I tre ceppi di G. roseum. che hanno presentato una seppur minima attività antagonista nei confronti
di Fusarium graminearum sono stati a loro volta testati contro altre specie di Fusaria micotossigene
quali F. verticillioides, F. proliferatum, F. oxysporum, F. solani, F. culmorum e F. sporotrichioides
In queste prove tutti i ceppi di G. roseum sono riusciti a contenere lo sviluppo del patogeno con
diminuzioni dal 15 al 45% a seconda dei ceppi testati, dimostrando una buona attività di
biocontrollo. Anche in questo caso la crescita duale ha influenzato lo sviluppo di G. roseum sia in
termini di promozione che di inibizione della crescita.

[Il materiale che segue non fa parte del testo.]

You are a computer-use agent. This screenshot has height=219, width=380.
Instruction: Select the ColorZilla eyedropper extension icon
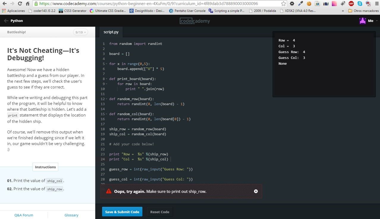[301, 3]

Pertanto è possibile affermare che gli isolati di G. roseum selezionati per le prove di inibizione non
sono in grado di svolgere attività di biocontrollo nei confronti di F. graminearum mentre sono abili
a rallentare lo sviluppo degli altri Fusarium fitopatogeni saggiati. Tuttavia tale interazione ha
determinato delle modificazioni anche sulla crescita dei G. roseum testati rendendo difficile una
stima previsionale dell’efficacia di trattamenti agronomici a base di G. roseum sulle specie
micotossigene considerate.
In conclusione il nostro studio condotto nell'arco di 3 anni conferma quanto riportato in letteratura a
riguardo della omeostasi delle comunità fungine del suolo. Anche se dal confronto tra la struttura
delle comunità fungine dei due sistemi considerati non si sono riscontrate differenze statisticamente
significative, la conduzione di tipo biologico è stata caratterizzata da una maggior ricchezza in
specie e per il genere Gliocladium, da abbondanze più elevate come riportato anche da altri autori
(Elmholt 2005)
Tuttavia, è da prendere in considerazione che la conversione alla conduzione organica è stata
effettuata solo pochi anni prima che questo studio fosse avviato. Pertanto, le variazioni rilevate nella
struttura della comunità fungina potrebbero costituire un primo indicatore di cambiamento.